Segment Open

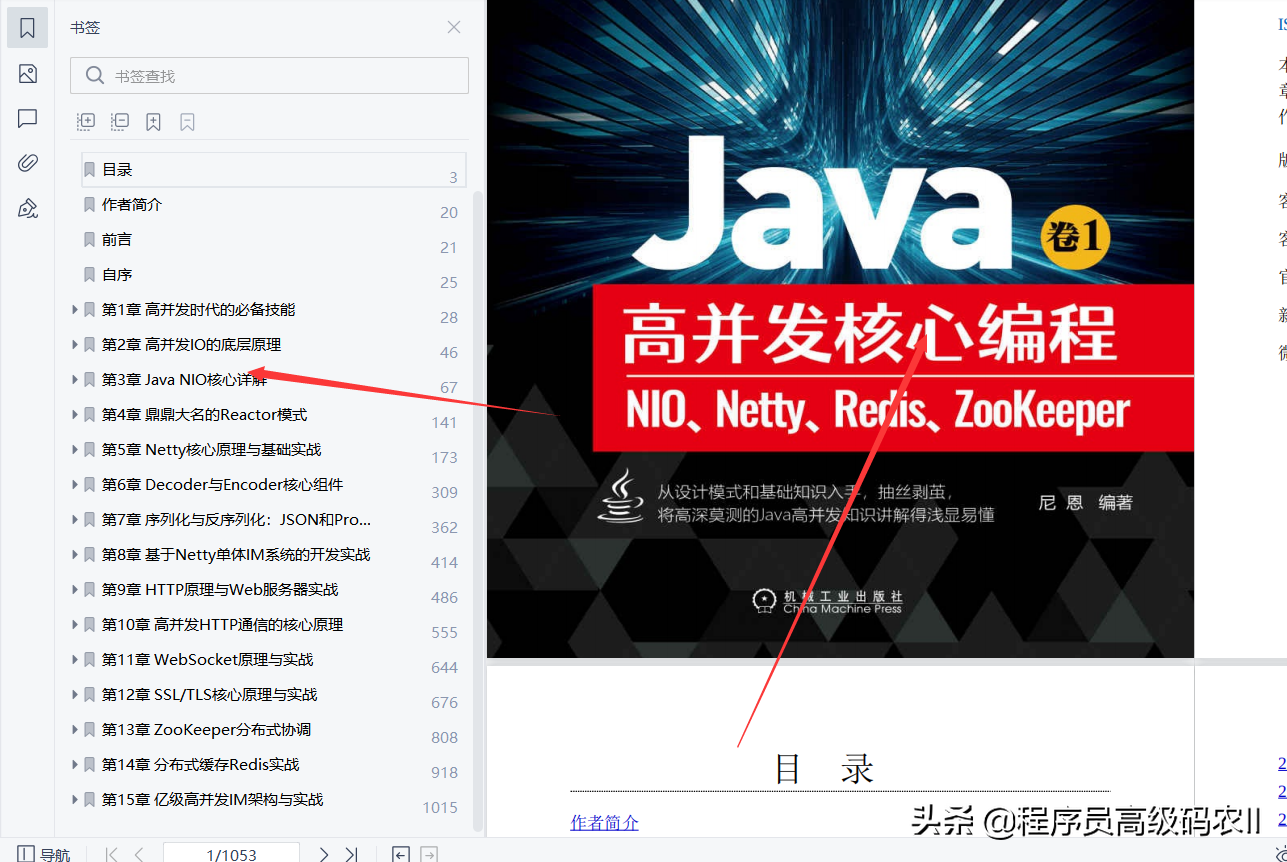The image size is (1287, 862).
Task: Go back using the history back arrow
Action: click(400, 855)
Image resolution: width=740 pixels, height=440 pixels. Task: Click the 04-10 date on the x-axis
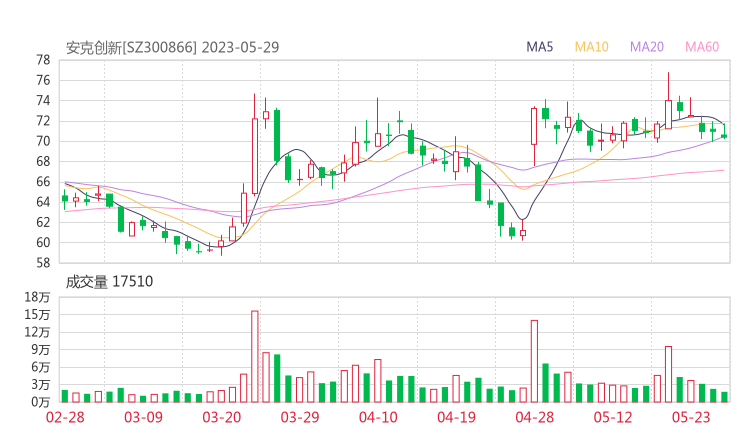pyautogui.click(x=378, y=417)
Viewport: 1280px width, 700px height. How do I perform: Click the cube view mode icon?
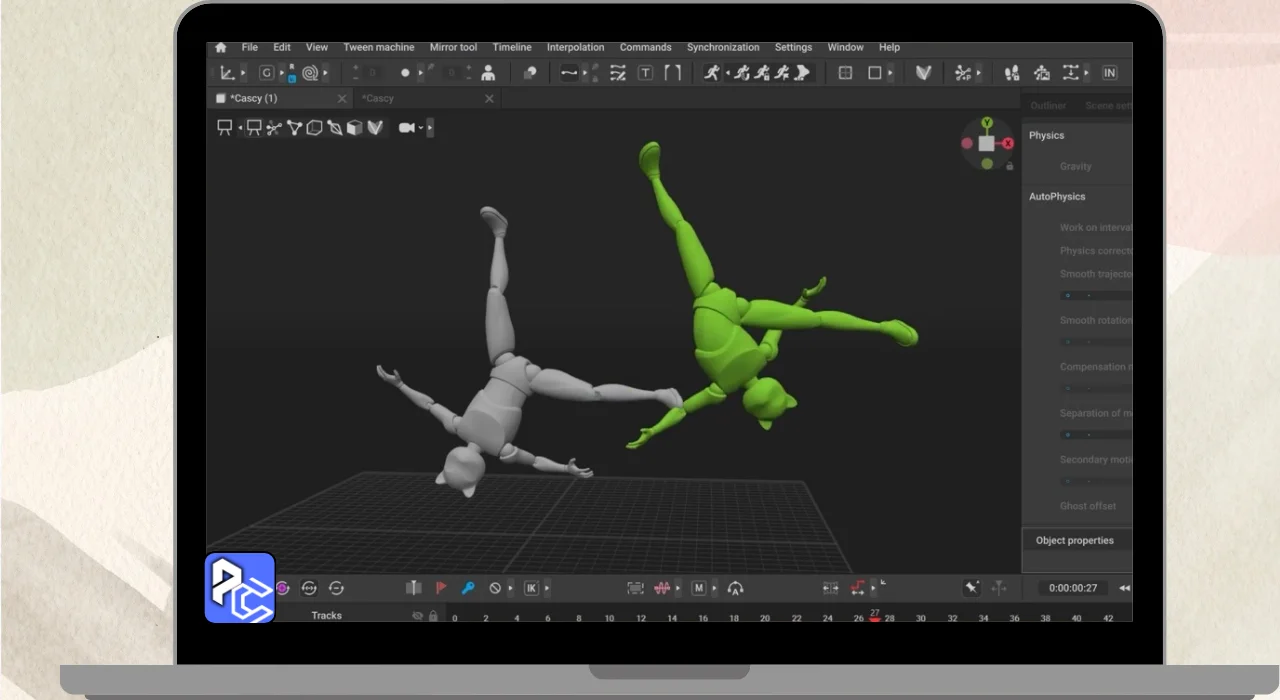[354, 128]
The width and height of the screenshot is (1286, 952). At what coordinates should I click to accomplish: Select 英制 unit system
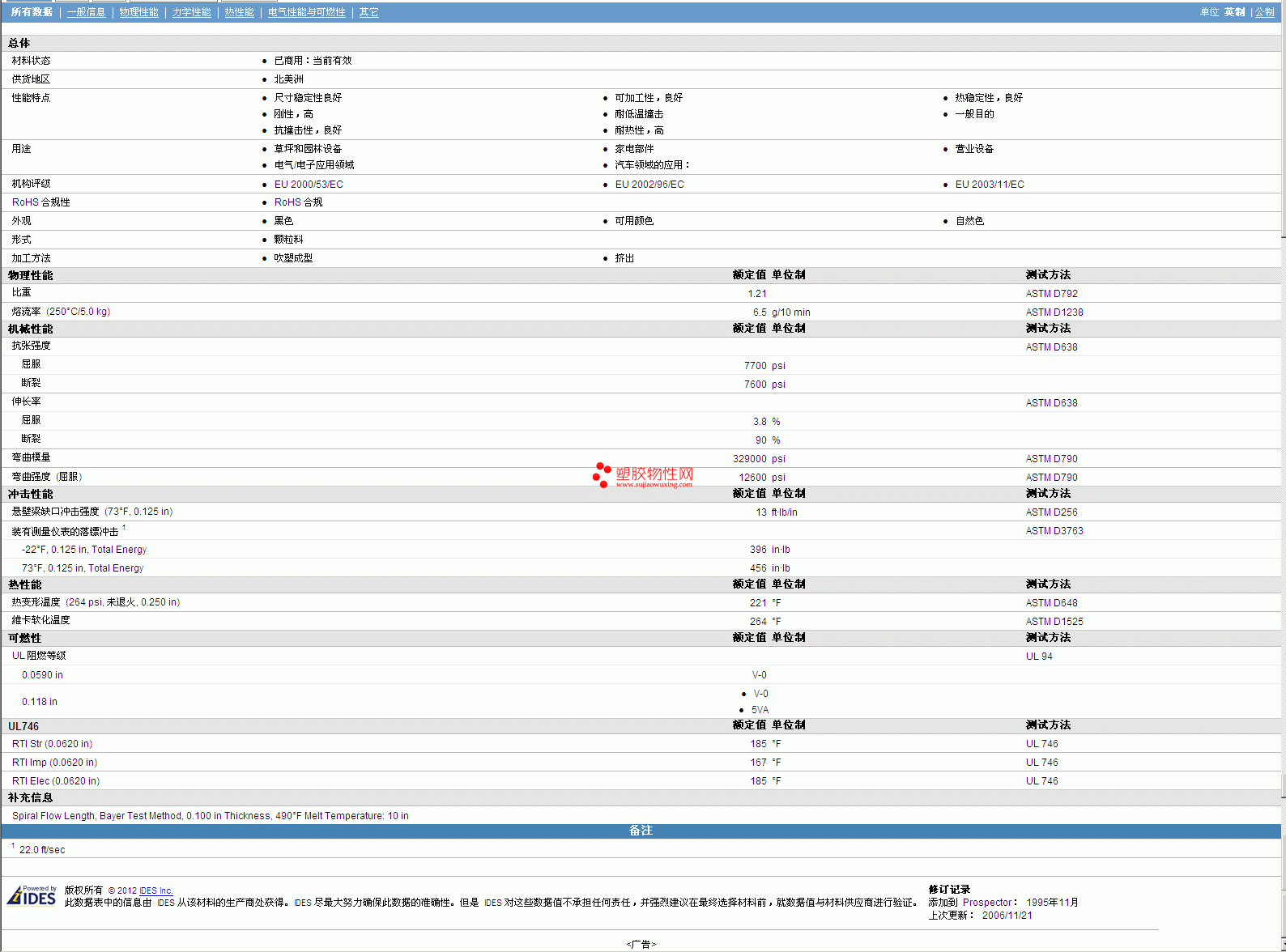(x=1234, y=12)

Segment Closed

- Exercise requirements -
Each line from the one with "Image resolution: width=740" through the final line of the records must be copied exactly, with no pictures and no additional lines.

- Solution to this problem -
Image resolution: width=740 pixels, height=440 pixels. Task: Click the 04-10 date on the x-axis
pyautogui.click(x=378, y=417)
Viewport: 1280px width, 700px height. How do I perform: Click the cube view mode icon?
[354, 128]
The width and height of the screenshot is (1286, 952). At what coordinates should I click to accomplish: Select 英制 unit system
(x=1234, y=12)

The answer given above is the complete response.